TASK REQUIREMENTS: Reproduce, exactly, the lines of the material below from the line containing "The image size is (218, 165)." through the line containing "This screenshot has height=413, width=735.", with both end lines included and nothing else.

=== Section Start ===

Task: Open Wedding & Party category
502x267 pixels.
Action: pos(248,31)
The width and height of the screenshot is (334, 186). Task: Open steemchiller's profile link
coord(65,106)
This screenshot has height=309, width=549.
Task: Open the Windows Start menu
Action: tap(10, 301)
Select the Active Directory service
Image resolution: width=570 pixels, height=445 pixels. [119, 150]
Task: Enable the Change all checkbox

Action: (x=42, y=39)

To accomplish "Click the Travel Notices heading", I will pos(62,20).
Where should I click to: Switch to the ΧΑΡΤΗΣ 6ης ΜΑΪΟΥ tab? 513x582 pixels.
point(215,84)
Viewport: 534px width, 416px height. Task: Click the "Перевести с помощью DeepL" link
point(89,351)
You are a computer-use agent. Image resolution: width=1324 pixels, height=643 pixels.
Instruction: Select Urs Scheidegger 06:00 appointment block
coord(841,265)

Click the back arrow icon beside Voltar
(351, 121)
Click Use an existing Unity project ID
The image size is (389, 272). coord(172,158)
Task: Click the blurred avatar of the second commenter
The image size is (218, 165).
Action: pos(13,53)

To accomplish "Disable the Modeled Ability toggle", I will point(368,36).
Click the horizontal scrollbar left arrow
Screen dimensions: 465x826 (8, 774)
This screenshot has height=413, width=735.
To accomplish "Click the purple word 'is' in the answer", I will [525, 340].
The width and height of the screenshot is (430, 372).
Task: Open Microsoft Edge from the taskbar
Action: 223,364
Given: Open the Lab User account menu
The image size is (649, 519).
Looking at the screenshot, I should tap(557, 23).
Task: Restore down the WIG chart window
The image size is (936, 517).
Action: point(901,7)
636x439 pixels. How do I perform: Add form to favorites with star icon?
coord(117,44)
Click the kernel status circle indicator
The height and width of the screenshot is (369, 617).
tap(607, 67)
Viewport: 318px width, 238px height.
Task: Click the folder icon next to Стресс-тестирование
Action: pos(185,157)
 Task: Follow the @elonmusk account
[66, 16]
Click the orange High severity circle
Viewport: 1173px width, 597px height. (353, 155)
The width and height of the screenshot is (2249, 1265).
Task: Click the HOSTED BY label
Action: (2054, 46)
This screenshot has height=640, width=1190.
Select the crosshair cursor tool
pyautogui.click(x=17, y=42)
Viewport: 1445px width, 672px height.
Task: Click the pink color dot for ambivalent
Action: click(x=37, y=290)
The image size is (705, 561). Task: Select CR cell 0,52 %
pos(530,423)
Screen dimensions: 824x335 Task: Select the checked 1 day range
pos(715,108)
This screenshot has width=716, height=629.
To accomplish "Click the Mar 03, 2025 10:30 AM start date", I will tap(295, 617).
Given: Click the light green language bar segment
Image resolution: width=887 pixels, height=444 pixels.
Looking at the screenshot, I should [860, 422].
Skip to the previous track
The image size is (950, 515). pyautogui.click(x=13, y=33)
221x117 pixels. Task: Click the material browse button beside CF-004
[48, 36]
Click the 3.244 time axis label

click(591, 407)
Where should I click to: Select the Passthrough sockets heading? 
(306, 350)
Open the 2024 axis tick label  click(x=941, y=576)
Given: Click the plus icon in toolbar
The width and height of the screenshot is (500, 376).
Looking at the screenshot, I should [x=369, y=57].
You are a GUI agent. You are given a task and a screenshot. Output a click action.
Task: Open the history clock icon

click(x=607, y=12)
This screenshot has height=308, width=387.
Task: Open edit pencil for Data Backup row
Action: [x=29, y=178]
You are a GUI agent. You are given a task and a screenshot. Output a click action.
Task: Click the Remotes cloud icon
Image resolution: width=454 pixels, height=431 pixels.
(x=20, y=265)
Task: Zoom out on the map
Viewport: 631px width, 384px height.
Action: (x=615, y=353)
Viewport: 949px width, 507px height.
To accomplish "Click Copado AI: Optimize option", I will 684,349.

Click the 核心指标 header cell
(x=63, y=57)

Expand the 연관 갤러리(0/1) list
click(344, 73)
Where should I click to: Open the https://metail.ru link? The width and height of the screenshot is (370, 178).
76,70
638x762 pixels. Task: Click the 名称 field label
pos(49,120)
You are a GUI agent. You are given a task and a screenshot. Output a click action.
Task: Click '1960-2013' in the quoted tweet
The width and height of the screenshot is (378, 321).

=== Section End ===

RESPONSE:
The image size is (218, 165).
Action: pos(13,53)

To accomplish "Disable the Modeled Ability toggle", I will point(368,36).
Click the horizontal scrollbar left arrow
Screen dimensions: 465x826 (8, 774)
This screenshot has height=413, width=735.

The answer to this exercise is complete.